Мы отмерили с Глебовым тридцать шагов; последний барьер поставили на десяти и, разведя противников на крайние дистанции, положили им сходиться каждому на десять шагов по команде «марш». Зарядили пистолеты. Глебов подал один Мартынову, я другой Лермонтову, и скомандовали: «Сходись!» Лермонтов остался неподвижен и, взведя курок, поднял пистолет дулом вверх, заслоняясь рукой и локтем по всем правилам опытного дуэлиста. В эту минуту, и в последний раз, я взглянул на него и никогда не забуду того спокойного, почти веселого выражения, которое играло на лице поэта перед дулом пистолета, уже направленного на него. Мартынов быстрыми шагами подошел к барьеру и выстрелил. Лермонтов упал, как будто его скосило на месте, не сделав движения ни взад, ни вперед, не успев даже захватить больное место, как это обыкновенно делают люди раненые или ушибленные.

- [ЗАПИСАННЫЕ ДАННЫЕ]
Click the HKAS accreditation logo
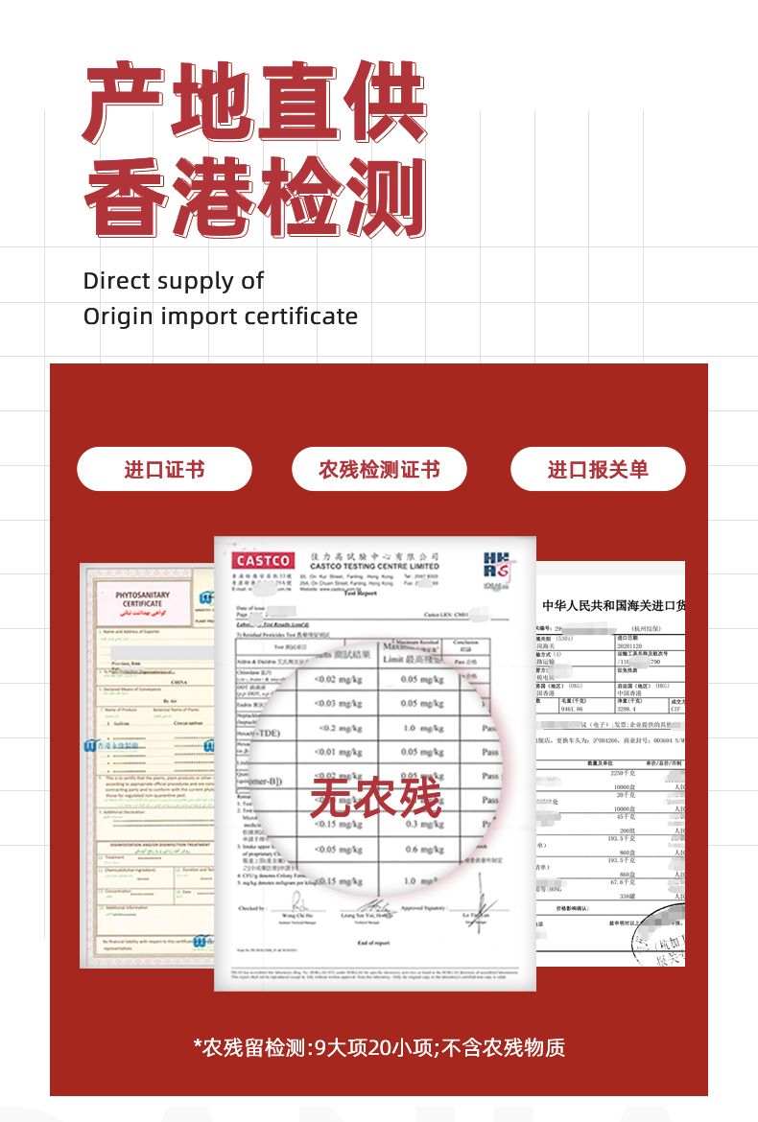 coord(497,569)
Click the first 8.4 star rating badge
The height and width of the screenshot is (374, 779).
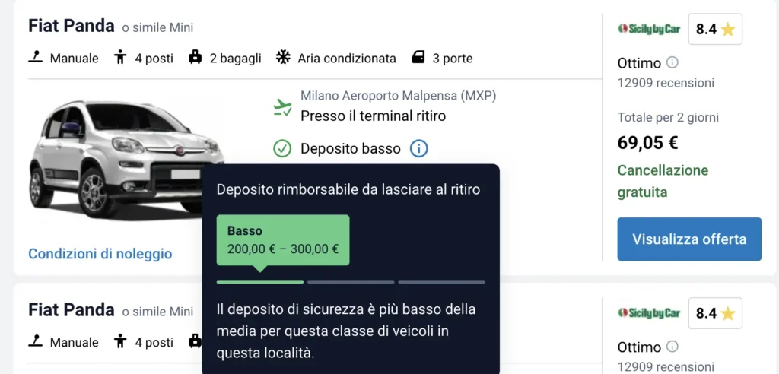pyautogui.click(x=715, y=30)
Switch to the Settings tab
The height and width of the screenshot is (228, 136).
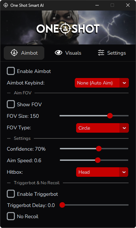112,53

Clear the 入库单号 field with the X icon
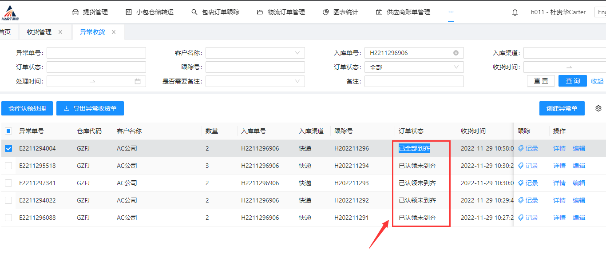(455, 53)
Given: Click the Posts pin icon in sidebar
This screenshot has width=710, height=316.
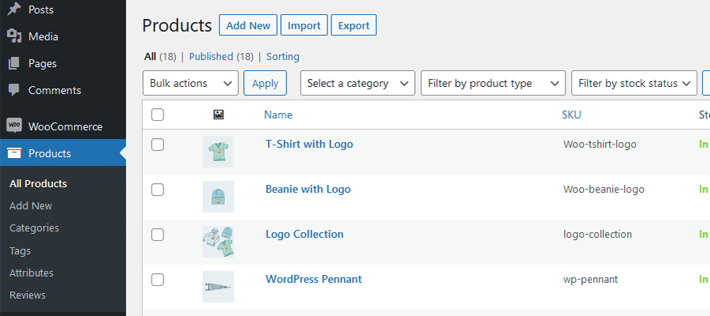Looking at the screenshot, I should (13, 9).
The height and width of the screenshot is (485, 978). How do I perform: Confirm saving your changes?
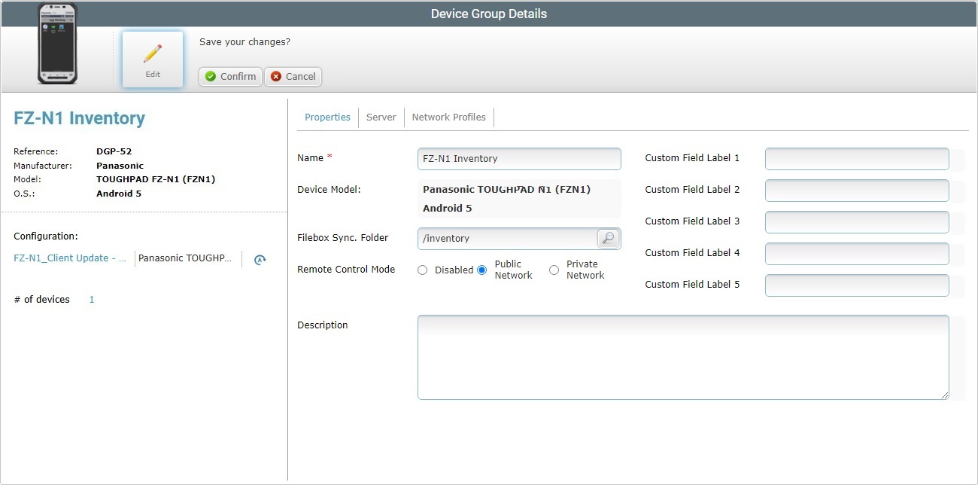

- [ЧТО НУЖНО СДЕЛАТЬ]
a) Ответьте по тексту о дуэли Лермонтова на вопросы:
(i) Сколько шагов отмерили для поединка?
(ii) Кому Глебов подал пистолет?
(iii) Какое выражение было на лице поэта перед дулом пистолета?
b) Перескажите в виде списка абзац текста о дуэли Лермонтова, начинающийся словами «Мы отмерили с Глебовым», сохранив главные факты.
c) Процитируйте из текста о дуэли Лермонтова всё от слов «Мы отмерили с» и вплоть до слов «раненые или ушибленные.».
Записи здесь никакой роли не играют.

- [ОТВЕТЫ ПО НОМЕРАМ]
a)
(i) Тридцать шагов.
(ii) Мартынову.
(iii) Спокойное, почти веселое.

b)
- Отмерили тридцать шагов, последний барьер поставили на десяти. Противники должны были сходиться по десять шагов по команде «марш».
- Пистолеты зарядили. Глебов подал один Мартынову, рассказчик подал другой Лермонтову. Затем прозвучала команда «Сходись!».
- Лермонтов остался неподвижен. Он взвел курок и поднял пистолет дулом вверх, заслоняясь рукой и локтем.
- На лице поэта было спокойное, почти веселое выражение.
- Мартынов быстрыми шагами подошел к барьеру и выстрелил.
- Лермонтов упал на месте, не сделав ни одного движения.

c)
Мы отмерили с Глебовым тридцать шагов; последний барьер поставили на десяти и, разведя противников на крайние дистанции, положили им сходиться каждому на десять шагов по команде «марш». Зарядили пистолеты. Глебов подал один Мартынову, я другой Лермонтову, и скомандовали: «Сходись!» Лермонтов остался неподвижен и, взведя курок, поднял пистолет дулом вверх, заслоняясь рукой и локтем по всем правилам опытного дуэлиста. В эту минуту, и в последний раз, я взглянул на него и никогда не забуду того спокойного, почти веселого выражения, которое играло на лице поэта перед дулом пистолета, уже направленного на него. Мартынов быстрыми шагами подошел к барьеру и выстрелил. Лермонтов упал, как будто его скосило на месте, не сделав движения ни взад, ни вперед, не успев даже захватить больное место, как это обыкновенно делают люди раненые или ушибленные.